Webinar: Who Even Wrote This? Welcome to the Post-AI Library
Sponsored by: NEASIS&T Chapter
Libraries and other digital collections are beginning to see a surge in AI-generated submissions—sometimes dozens from the same author. This growing strain is colliding in the US with an increasing threat to staff and budgets due to the administration's aim of dismantling the Institute of Museum and Library Services. This webinar will open by framing generative AI as a lossy compression of human knowledge—useful in some contexts, but risky when it replaces ground truth in archives and collections.
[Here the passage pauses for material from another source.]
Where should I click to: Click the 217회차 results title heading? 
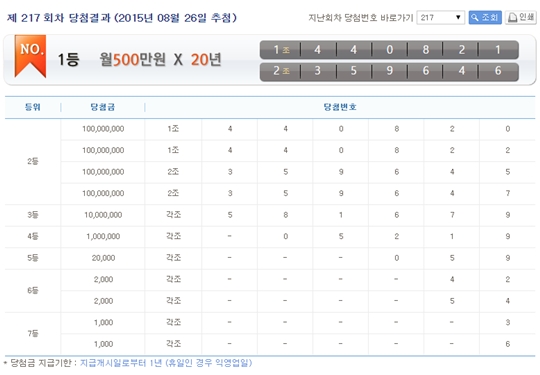[x=122, y=18]
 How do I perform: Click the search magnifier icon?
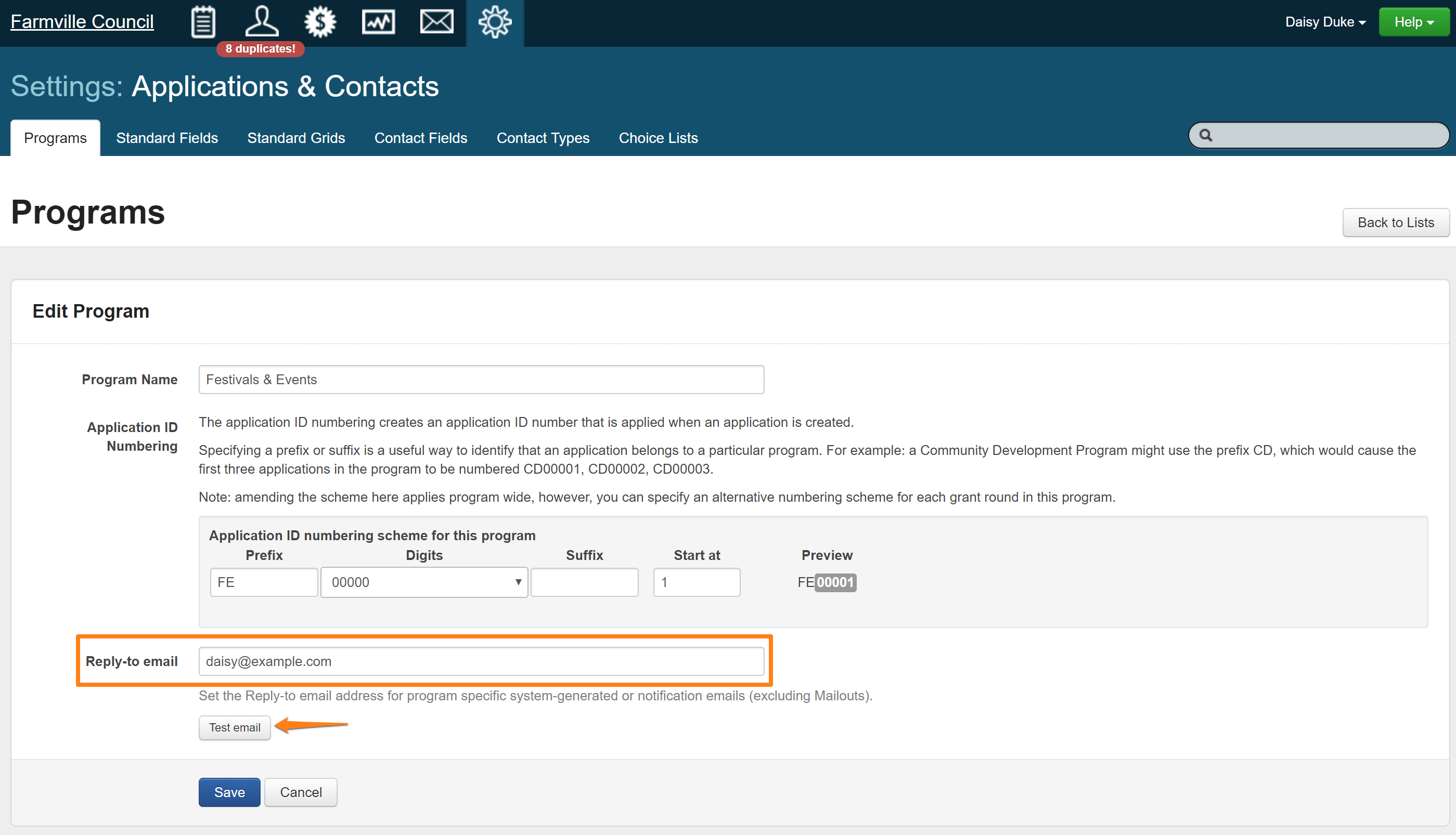1205,135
From there, we’ll walk through five possible policy responses to the surge in AI-generated submissions, from outright bans to “AI shelves” to community review. As AI writing becomes harder to detect and more embedded in everyday tools, we’ll also ask whether traditional ideas of authorship, verification, and even the library itself need to be rethought.
Presenter
Jon Ippolito hopes building networks will help keep digital culture alive and kicking--but he has his hands full in today's climate of unfettered media monopolies, accelerated obsolescence, and looming co-optation by academia. He is the digital doyen of The Variable Media Network, an international consortium of museums and archives that devises medium-independent strategies to preserve new media art. As grand vizier of The Open Art Network and Learning With AI, Ippolito works with digital artists and academics to promote an open architecture for the Internet and digital media. As chief constable of the Still Water lab at the University of Maine, he works with Co-director Joline Blais to enforce an expansive definition of networked art in the academia and the art world, as argued in their 2006 book At the Edge of Art. The recipient of Tiffany, Lannan, and American Foundation awards, he was named in 2015 the inaugural winner of the Thoma Arts Writing prize. Ippolito has exhibited artwork with collaborative teammates Janet Cohen and Keith Frank at the Walker Art Center, ZKM/Center for Art and Media Karlsruhe, Harvard's Carpenter Center, and the Yale Art and Architecture Gallery. As Associate Curator of Media Arts at the Guggenheim Museum, he has curated Virtual Reality: An Emerging Medium and, with John G. Hanhardt, The Worlds of Nam June Paik. Ippolito's critical writing has appeared in periodicals such as the Art Journal, Artforum, Flash Art, the Washington Post, and in his regular column for ArtByte magazine. He and his work have been cited in a dozen New York Times and a dozen Wired articles, but that didn't stop his tenure committee from asking why he hadn't published in more academic journals. His book Re-collection, co-authored with Richard Rinehart, argues that digital heritage of the last 30 years will be lost to history without a revolutionary approach to preserving culture.